[EXERCISE PROMPT]
Please retype the listing below word for word, keeping every line in its original order.

[LISTING]
---*---
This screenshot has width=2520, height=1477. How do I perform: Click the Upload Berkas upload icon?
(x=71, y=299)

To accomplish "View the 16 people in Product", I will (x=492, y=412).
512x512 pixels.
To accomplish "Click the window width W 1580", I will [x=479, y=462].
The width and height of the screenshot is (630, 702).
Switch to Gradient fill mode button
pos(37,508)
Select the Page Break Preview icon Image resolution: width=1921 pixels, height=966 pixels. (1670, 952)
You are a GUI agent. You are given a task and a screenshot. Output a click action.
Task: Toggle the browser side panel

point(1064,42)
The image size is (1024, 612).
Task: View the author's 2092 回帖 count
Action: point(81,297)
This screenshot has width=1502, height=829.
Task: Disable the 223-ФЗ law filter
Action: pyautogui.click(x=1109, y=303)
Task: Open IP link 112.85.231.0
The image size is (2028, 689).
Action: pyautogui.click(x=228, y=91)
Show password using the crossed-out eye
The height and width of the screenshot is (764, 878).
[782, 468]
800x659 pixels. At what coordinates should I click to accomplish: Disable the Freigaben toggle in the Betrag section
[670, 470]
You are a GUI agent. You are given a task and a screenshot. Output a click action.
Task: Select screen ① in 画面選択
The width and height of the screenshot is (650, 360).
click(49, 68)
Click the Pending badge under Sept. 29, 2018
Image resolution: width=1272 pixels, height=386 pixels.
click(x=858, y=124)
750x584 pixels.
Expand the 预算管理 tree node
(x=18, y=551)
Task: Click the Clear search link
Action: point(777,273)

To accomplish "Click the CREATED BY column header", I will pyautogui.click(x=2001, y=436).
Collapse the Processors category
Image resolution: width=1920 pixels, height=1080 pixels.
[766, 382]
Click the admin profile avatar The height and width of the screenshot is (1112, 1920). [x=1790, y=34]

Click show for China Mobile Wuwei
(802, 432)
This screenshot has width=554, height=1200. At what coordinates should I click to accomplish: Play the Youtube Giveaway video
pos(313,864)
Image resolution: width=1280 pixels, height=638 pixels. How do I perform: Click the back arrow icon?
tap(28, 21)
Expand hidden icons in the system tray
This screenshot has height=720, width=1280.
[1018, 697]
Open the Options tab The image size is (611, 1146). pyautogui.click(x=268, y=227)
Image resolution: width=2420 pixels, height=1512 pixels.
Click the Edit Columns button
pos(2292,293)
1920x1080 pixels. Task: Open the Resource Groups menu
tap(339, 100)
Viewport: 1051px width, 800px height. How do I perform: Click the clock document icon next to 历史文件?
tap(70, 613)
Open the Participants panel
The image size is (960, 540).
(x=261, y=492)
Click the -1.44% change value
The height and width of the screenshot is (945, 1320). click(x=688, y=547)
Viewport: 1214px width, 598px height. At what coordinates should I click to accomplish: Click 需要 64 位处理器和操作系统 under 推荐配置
---*---
[FINISHED ANSWER]
This screenshot has width=2520, height=1477. How do I perform: Click the Upload Berkas upload icon?
(x=71, y=299)

To accomplish "View the 16 people in Product", I will (x=492, y=412).
512x512 pixels.
To accomplish "Click the window width W 1580", I will [x=479, y=462].
The width and height of the screenshot is (630, 702).
Switch to Gradient fill mode button
pos(37,508)
Select the Page Break Preview icon Image resolution: width=1921 pixels, height=966 pixels. (1670, 952)
You are a GUI agent. You are given a task and a screenshot. Output a click action.
Task: Toggle the browser side panel

point(1064,42)
The image size is (1024, 612).
Task: View the author's 2092 回帖 count
Action: point(81,297)
This screenshot has width=1502, height=829.
Task: Disable the 223-ФЗ law filter
Action: pyautogui.click(x=1109, y=303)
Task: Open IP link 112.85.231.0
The image size is (2028, 689).
Action: pyautogui.click(x=228, y=91)
Show password using the crossed-out eye
The height and width of the screenshot is (764, 878).
[782, 468]
800x659 pixels. At what coordinates should I click to accomplish: Disable the Freigaben toggle in the Betrag section
[670, 470]
You are a GUI agent. You are given a task and a screenshot. Output a click action.
Task: Select screen ① in 画面選択
The width and height of the screenshot is (650, 360).
click(49, 68)
Click the Pending badge under Sept. 29, 2018
Image resolution: width=1272 pixels, height=386 pixels.
click(x=858, y=124)
750x584 pixels.
Expand the 预算管理 tree node
(x=18, y=551)
Task: Click the Clear search link
Action: point(777,273)

To accomplish "Click the CREATED BY column header", I will pyautogui.click(x=2001, y=436).
Collapse the Processors category
Image resolution: width=1920 pixels, height=1080 pixels.
[766, 382]
Click the admin profile avatar The height and width of the screenshot is (1112, 1920). [x=1790, y=34]

Click show for China Mobile Wuwei
(802, 432)
This screenshot has width=554, height=1200. At what coordinates should I click to accomplish: Play the Youtube Giveaway video
pos(313,864)
Image resolution: width=1280 pixels, height=638 pixels. How do I perform: Click the back arrow icon?
tap(28, 21)
Expand hidden icons in the system tray
This screenshot has height=720, width=1280.
[1018, 697]
Open the Options tab The image size is (611, 1146). pyautogui.click(x=268, y=227)
Image resolution: width=2420 pixels, height=1512 pixels.
Click the Edit Columns button
pos(2292,293)
1920x1080 pixels. Task: Open the Resource Groups menu
tap(339, 100)
Viewport: 1051px width, 800px height. How do I perform: Click the clock document icon next to 历史文件?
tap(70, 613)
Open the Participants panel
The image size is (960, 540).
(x=261, y=492)
Click the -1.44% change value
The height and width of the screenshot is (945, 1320). click(x=688, y=547)
Viewport: 1214px width, 598px height. At what coordinates should I click to accomplish: Click 需要 64 位处理器和操作系统 under 推荐配置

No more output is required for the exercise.